This is one of no fewer than eight songs that Schubert wrote on this eventful day in October 1815. Of these, only one, Hektors Abschied
(Schiller), was not a setting of Kosegarten. Perhaps the story of Hector and Andromache put the composer in the mood for tackling the verse forms of the ancients. The two An Rosa
poems have a most complicated metre – Asclepiadic, much favoured by Horace though unheard-of in English poetry, and consisting of spondee, two or three coriambs and one iamb. This does not bend easily to musical treatment. The composer chooses a 3/4 time-signature for this music (marked Mässig, lieblich) which works surprisingly well apart from moments where unimportant words are stressed on the strong first beat of the bar ('Warum bist du nicht hier' at the beginning for example, or the word-ending ste' in bar 4). On the other hand 'dass mich mein Händedruck labe' is more than acceptable and the bar stresses here even add to the sense of longing, like gentle squeezes of the hand. The key is A flat which according to Reed is expressive of 'secret happiness and private joy, and with a secure and reciprocated love'. This astute observation links the Rosa songs with other romantic and intimate Lieder written in the same period and in the same tonality; one is reminded of certain Klopstock settings like An Sie
as well as Das Rosenband
written a few months earlier.
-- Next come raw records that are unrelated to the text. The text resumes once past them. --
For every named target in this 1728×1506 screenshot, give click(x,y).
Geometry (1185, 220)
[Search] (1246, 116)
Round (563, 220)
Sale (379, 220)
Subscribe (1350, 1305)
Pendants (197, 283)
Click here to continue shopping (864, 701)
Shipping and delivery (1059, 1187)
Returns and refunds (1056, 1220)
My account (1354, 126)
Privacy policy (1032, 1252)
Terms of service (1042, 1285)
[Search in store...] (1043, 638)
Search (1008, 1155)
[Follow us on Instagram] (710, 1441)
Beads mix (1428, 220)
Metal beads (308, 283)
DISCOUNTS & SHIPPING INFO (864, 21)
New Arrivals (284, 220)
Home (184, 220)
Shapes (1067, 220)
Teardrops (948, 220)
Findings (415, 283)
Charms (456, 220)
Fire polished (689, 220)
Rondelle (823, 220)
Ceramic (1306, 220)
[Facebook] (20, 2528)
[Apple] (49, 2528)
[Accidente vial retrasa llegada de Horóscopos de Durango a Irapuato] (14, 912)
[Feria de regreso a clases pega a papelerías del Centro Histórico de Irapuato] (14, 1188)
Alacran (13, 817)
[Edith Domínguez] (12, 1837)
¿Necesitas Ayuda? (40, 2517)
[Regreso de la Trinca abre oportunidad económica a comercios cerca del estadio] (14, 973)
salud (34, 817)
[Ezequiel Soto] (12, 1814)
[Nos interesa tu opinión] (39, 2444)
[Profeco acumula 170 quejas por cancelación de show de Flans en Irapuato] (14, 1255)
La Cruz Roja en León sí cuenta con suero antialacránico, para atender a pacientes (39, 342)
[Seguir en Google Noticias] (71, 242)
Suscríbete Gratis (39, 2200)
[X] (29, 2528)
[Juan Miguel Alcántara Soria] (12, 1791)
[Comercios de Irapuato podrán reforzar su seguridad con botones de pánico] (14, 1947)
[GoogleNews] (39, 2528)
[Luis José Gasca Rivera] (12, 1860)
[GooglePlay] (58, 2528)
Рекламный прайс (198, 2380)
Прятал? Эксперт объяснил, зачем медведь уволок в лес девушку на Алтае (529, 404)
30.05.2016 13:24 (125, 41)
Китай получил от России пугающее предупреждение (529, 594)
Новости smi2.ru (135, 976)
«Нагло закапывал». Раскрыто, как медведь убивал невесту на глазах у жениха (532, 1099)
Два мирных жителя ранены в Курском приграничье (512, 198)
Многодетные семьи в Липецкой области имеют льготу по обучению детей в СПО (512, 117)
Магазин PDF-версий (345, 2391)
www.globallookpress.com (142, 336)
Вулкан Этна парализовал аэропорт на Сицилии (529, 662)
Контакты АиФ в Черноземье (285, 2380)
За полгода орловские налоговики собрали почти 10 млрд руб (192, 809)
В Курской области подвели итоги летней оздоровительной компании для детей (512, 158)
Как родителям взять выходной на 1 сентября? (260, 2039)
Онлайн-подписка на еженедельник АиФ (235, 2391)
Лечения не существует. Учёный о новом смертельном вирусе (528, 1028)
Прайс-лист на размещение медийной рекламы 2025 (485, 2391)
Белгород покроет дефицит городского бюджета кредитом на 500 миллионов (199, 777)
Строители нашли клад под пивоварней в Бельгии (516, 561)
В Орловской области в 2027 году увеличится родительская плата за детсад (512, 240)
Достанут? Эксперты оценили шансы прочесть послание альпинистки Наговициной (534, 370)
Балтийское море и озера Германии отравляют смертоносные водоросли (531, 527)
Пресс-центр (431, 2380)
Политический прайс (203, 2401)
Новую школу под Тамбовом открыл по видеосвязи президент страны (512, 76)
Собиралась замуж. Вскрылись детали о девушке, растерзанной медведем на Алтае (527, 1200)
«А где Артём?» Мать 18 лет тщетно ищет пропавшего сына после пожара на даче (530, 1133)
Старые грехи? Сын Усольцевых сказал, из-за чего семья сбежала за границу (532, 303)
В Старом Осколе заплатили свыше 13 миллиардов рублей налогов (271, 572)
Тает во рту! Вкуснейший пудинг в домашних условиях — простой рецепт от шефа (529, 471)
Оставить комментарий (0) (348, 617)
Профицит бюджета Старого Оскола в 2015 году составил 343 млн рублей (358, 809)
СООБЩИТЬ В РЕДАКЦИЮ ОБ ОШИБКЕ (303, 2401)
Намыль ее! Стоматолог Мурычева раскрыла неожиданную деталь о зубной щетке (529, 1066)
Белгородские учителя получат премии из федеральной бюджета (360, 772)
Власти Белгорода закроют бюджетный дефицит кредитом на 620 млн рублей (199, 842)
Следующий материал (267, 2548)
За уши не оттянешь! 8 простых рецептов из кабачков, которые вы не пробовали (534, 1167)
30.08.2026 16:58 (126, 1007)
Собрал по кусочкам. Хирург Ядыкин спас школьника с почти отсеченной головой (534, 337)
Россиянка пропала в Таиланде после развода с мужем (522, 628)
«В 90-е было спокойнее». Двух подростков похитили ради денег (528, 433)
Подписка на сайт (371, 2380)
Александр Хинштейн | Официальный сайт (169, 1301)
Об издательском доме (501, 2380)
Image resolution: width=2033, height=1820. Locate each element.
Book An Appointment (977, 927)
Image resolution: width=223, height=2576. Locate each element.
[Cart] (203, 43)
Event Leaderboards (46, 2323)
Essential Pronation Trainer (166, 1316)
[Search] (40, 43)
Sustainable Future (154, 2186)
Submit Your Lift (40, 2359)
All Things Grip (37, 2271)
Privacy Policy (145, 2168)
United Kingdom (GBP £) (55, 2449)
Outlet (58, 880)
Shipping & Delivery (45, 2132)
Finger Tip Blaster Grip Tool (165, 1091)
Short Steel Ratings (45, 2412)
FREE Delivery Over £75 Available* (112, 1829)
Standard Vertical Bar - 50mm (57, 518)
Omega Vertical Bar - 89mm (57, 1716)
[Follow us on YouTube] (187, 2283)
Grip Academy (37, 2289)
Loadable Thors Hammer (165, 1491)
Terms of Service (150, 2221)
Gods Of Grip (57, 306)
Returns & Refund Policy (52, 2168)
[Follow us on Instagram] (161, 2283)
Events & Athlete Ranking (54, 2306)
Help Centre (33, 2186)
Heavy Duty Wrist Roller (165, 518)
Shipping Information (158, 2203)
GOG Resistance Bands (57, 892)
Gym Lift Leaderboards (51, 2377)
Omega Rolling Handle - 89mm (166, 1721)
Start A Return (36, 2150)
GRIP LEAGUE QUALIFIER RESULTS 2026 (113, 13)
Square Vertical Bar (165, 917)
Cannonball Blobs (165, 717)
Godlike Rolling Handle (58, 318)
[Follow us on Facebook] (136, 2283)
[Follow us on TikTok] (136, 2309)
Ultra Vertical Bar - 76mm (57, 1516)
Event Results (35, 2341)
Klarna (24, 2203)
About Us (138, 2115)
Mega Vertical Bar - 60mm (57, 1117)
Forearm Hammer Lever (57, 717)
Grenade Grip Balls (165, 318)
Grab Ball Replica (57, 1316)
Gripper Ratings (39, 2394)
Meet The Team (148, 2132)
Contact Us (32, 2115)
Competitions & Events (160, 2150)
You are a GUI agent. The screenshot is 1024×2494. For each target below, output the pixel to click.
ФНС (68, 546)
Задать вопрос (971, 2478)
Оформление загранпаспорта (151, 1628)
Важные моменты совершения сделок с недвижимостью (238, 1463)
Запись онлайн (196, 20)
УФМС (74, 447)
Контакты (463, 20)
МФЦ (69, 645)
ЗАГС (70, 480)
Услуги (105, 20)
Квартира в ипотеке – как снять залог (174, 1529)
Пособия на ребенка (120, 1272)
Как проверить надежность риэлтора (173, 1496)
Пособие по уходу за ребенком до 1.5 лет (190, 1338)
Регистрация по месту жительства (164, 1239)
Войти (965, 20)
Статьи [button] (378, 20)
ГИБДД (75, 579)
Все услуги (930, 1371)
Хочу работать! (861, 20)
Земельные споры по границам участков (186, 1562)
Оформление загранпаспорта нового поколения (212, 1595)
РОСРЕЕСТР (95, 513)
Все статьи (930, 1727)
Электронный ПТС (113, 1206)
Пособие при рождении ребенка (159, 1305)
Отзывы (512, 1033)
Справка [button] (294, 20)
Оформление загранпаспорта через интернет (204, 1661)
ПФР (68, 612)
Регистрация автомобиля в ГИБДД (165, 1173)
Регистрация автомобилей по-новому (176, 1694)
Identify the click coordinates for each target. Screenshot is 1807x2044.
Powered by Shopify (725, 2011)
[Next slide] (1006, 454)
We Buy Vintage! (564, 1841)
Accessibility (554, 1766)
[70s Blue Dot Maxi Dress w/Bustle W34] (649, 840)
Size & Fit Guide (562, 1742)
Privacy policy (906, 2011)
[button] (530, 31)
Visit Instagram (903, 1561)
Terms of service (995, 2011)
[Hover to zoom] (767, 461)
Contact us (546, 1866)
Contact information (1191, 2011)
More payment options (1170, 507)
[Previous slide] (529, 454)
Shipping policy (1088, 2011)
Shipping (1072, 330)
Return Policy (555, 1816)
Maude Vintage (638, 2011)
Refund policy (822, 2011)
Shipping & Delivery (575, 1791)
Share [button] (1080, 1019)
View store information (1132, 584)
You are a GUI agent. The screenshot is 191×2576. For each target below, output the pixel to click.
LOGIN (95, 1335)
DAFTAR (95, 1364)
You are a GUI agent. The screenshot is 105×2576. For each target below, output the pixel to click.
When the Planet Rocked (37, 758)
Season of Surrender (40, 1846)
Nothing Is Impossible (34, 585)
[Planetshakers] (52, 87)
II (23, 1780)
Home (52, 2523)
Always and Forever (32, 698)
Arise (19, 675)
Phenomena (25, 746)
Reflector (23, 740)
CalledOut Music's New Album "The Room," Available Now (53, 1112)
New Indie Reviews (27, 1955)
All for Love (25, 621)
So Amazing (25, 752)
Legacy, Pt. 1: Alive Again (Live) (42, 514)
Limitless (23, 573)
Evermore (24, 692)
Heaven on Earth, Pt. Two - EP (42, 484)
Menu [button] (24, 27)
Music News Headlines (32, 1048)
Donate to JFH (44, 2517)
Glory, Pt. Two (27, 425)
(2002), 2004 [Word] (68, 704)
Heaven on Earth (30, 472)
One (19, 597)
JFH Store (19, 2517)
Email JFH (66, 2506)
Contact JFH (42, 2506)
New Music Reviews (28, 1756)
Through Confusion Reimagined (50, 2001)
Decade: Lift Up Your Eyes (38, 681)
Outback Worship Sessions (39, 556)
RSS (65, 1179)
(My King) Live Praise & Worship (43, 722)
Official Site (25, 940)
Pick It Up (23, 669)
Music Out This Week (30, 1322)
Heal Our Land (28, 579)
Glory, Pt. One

Without achieving the fluency and memorability of that masterpiece (probably because of the intractable metre) the composer has recaptured something of the same tender sweetness. The four-bar postlude is particularly affecting: heartbeats depict the 'schlagendes Schwesterherz' in semi-staccato quavers, first in the right hand and then empathetically echoed in the left, the whole making a tender little colloquy in two parts which melt together for the final cadence.
Kosegarten actually wrote four poems entitled An Rosa. The first is tremendously long, as is the fourth, and Schubert did not attempt to set these. It was the second and third much shorter poems which were chosen to be put to music.